EXERCISE DETAILS -
Reproduce the entries word for word, starting at the line containing "EASY PARKING [button] (644, 124)" and ending at the line containing "2019 (937, 426)", leaving out any pictures.

***

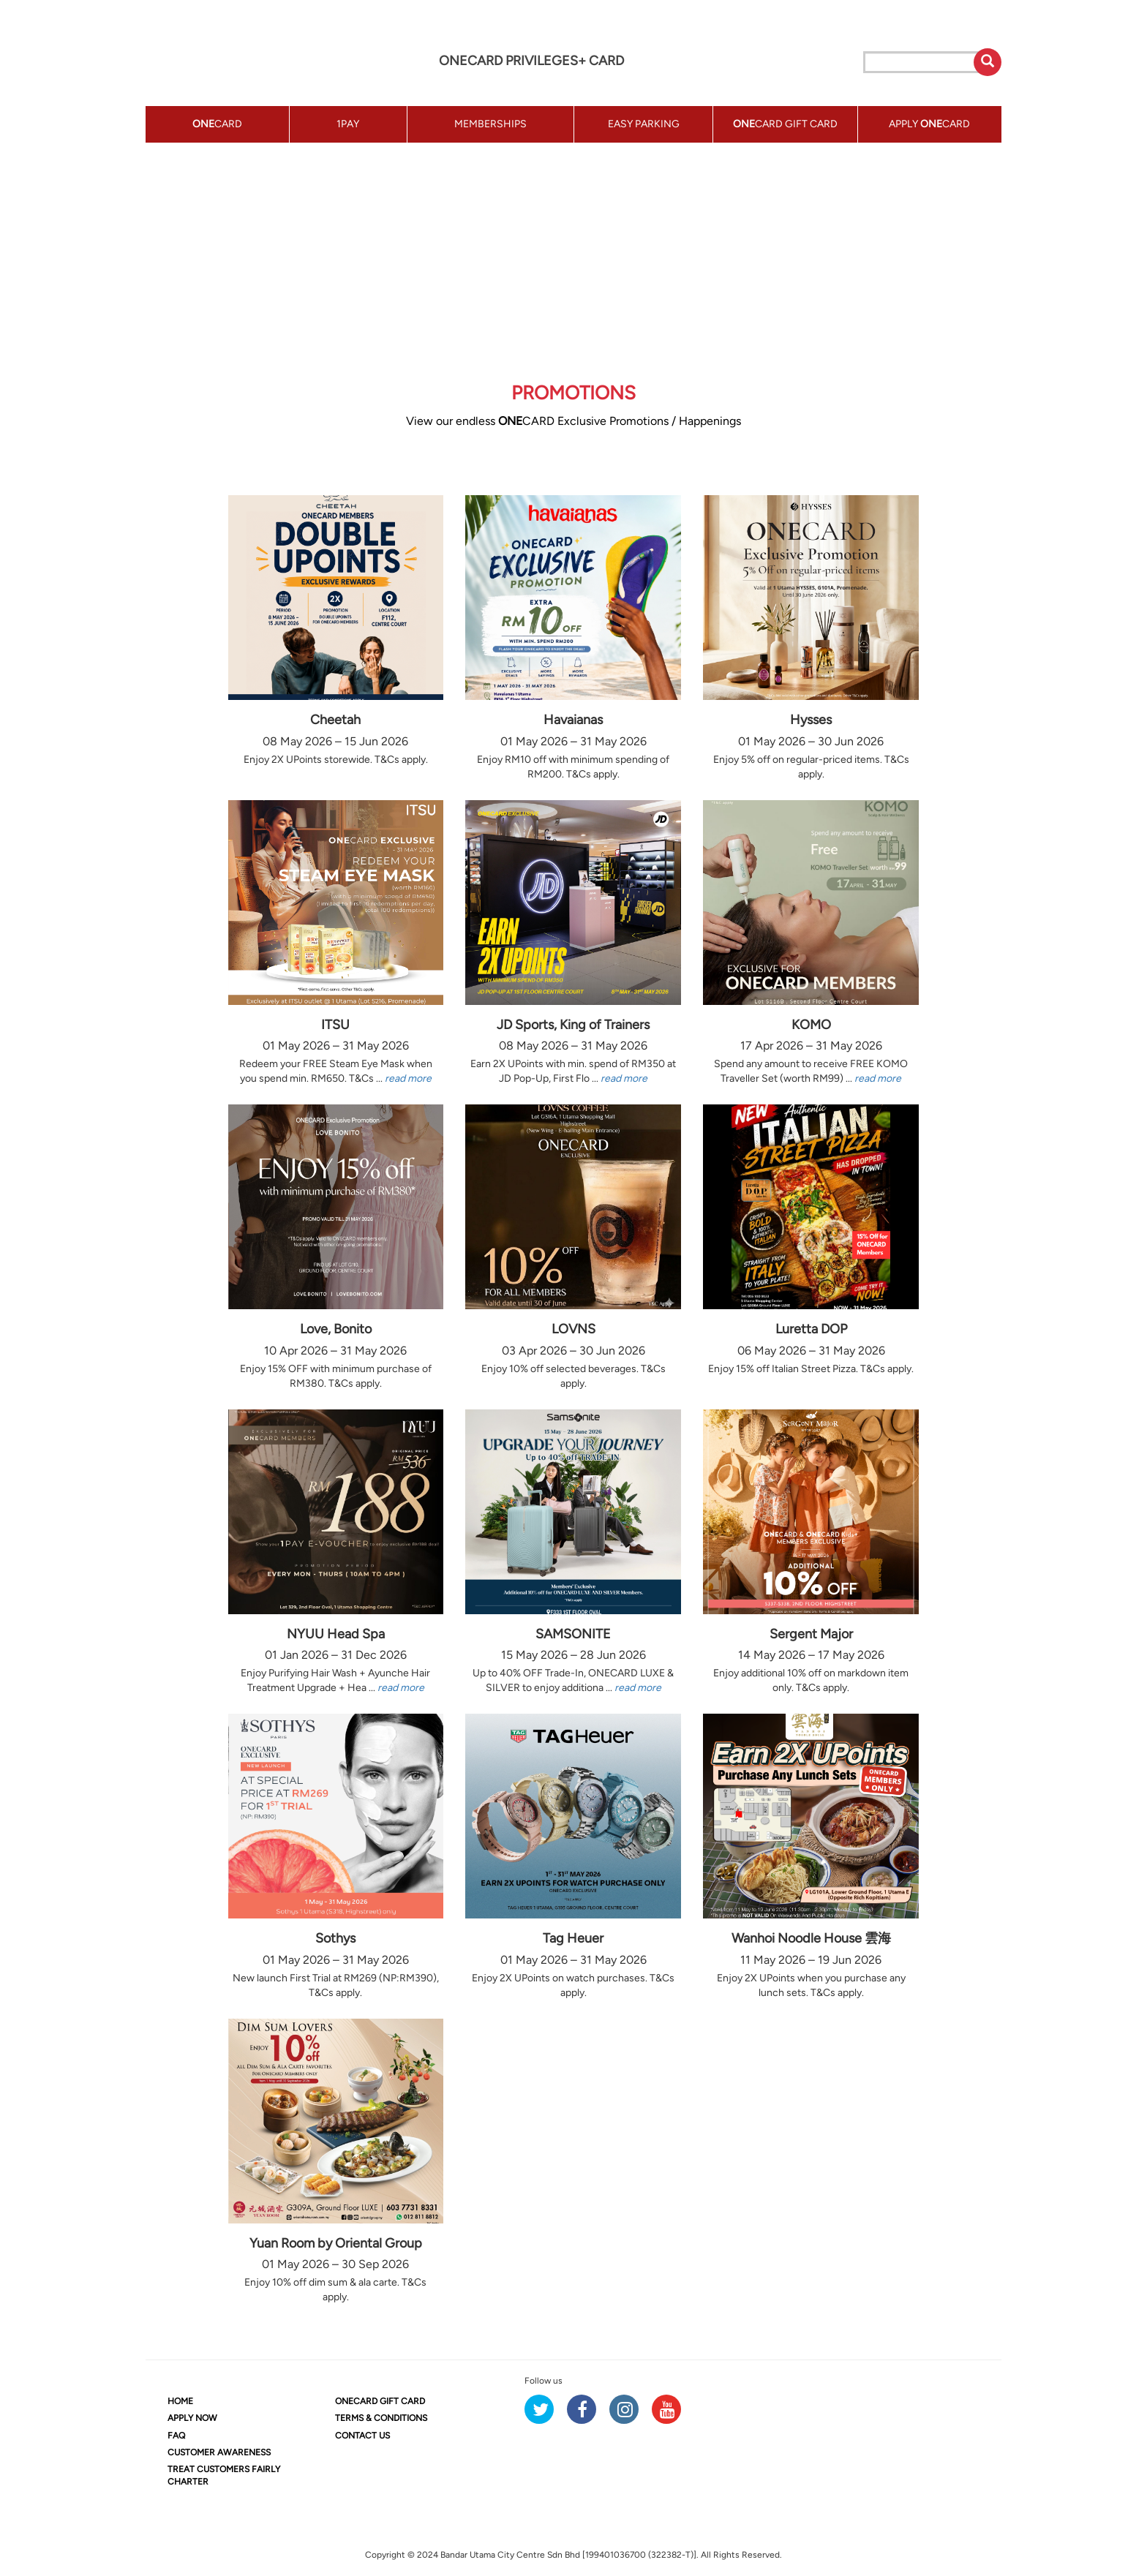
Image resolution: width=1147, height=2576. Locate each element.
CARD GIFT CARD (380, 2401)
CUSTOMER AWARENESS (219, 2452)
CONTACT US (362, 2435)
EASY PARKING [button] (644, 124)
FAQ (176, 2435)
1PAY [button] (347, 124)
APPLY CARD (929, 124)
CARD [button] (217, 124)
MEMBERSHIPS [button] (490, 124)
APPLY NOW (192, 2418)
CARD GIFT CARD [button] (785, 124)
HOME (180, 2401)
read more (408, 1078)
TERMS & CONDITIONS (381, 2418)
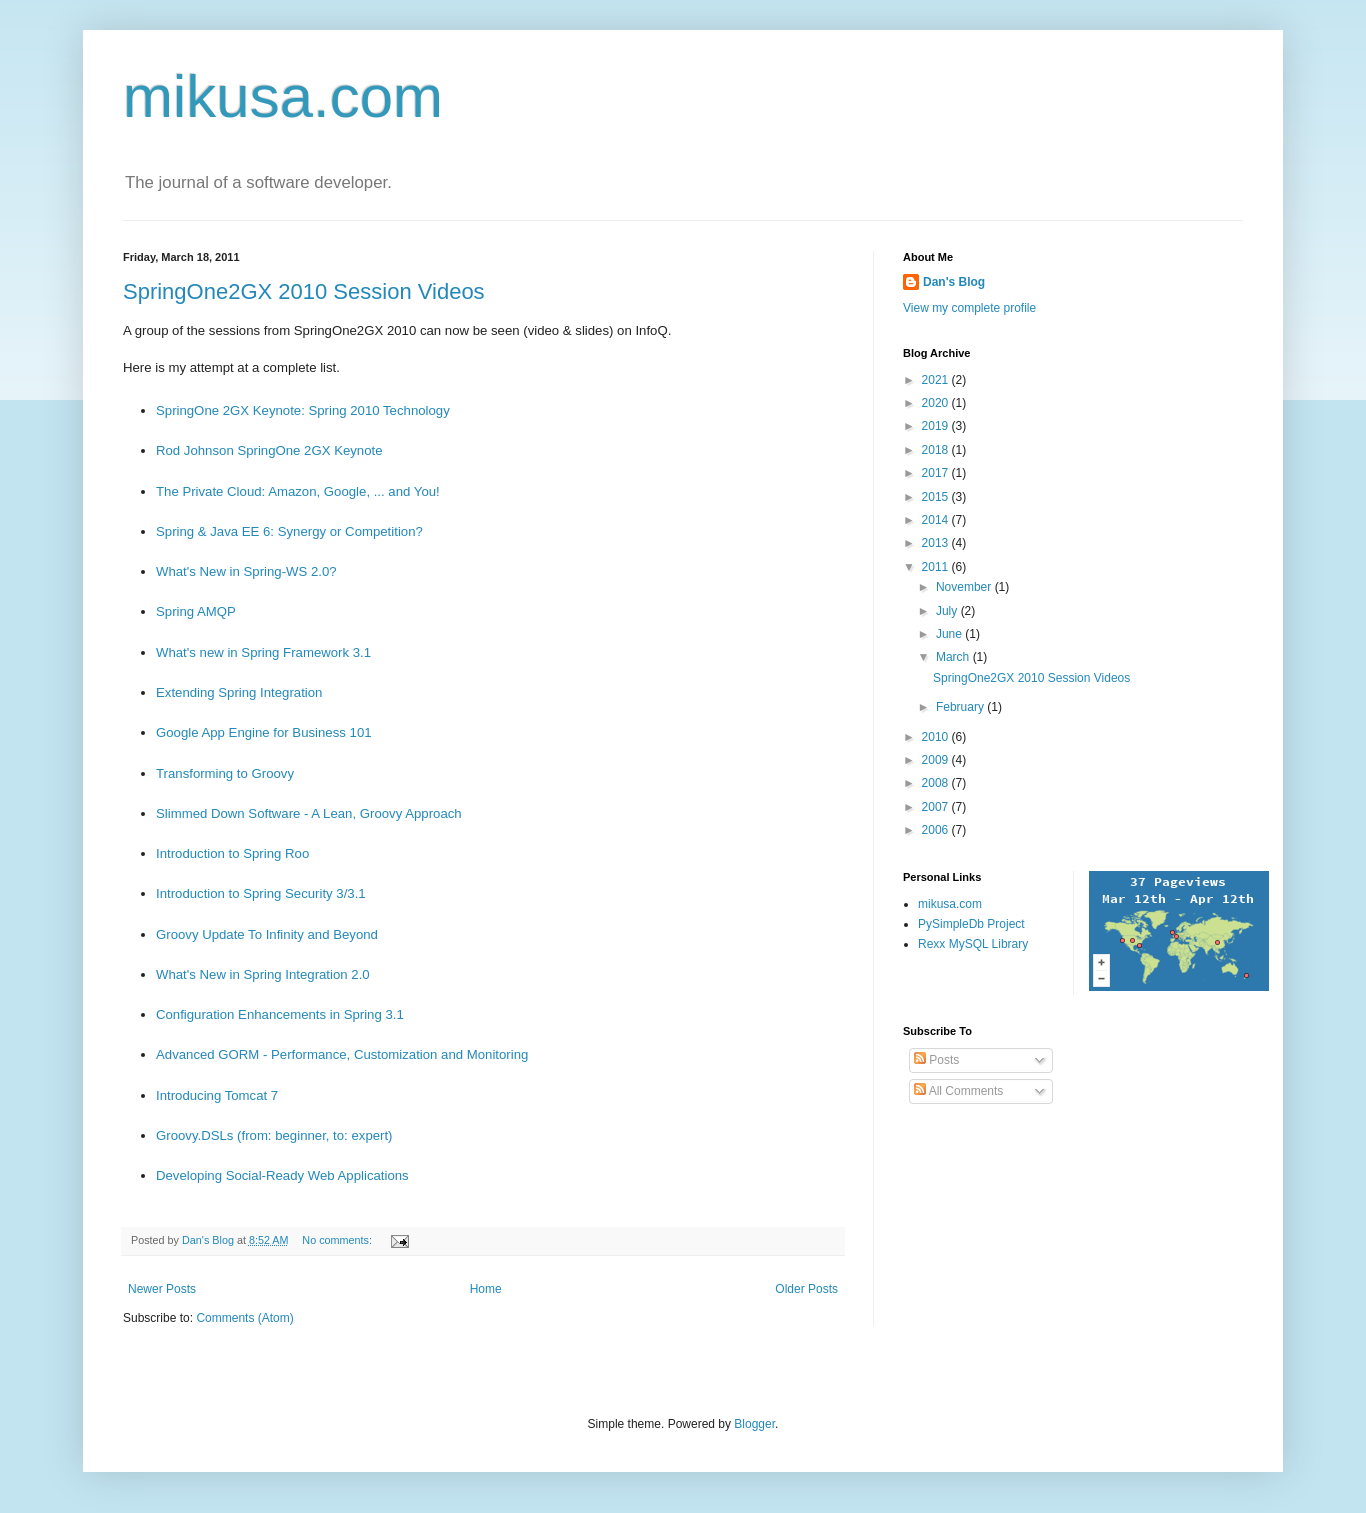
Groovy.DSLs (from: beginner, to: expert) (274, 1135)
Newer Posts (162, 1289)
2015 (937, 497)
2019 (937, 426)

***

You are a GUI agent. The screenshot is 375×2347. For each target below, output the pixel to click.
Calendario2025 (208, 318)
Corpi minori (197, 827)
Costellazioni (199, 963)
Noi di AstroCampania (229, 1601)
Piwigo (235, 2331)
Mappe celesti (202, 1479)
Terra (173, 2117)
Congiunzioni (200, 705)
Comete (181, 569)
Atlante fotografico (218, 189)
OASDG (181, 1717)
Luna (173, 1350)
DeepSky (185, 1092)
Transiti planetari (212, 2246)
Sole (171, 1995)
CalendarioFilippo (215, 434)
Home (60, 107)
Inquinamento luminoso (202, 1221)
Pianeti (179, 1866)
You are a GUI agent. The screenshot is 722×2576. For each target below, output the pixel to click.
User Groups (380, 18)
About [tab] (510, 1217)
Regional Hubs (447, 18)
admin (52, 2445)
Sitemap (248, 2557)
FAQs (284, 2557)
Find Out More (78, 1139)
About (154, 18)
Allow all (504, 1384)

***

EXERCISE ANSWER -
EASY PARKING [button] (644, 124)
FAQ (176, 2435)
1PAY [button] (347, 124)
APPLY CARD (929, 124)
CARD [button] (217, 124)
MEMBERSHIPS [button] (490, 124)
APPLY NOW (192, 2418)
CARD GIFT CARD [button] (785, 124)
HOME (180, 2401)
read more (408, 1078)
TERMS & CONDITIONS (381, 2418)
Groovy.DSLs (from: beginner, to: expert) (274, 1135)
Newer Posts (162, 1289)
2015 (937, 497)
2019 (937, 426)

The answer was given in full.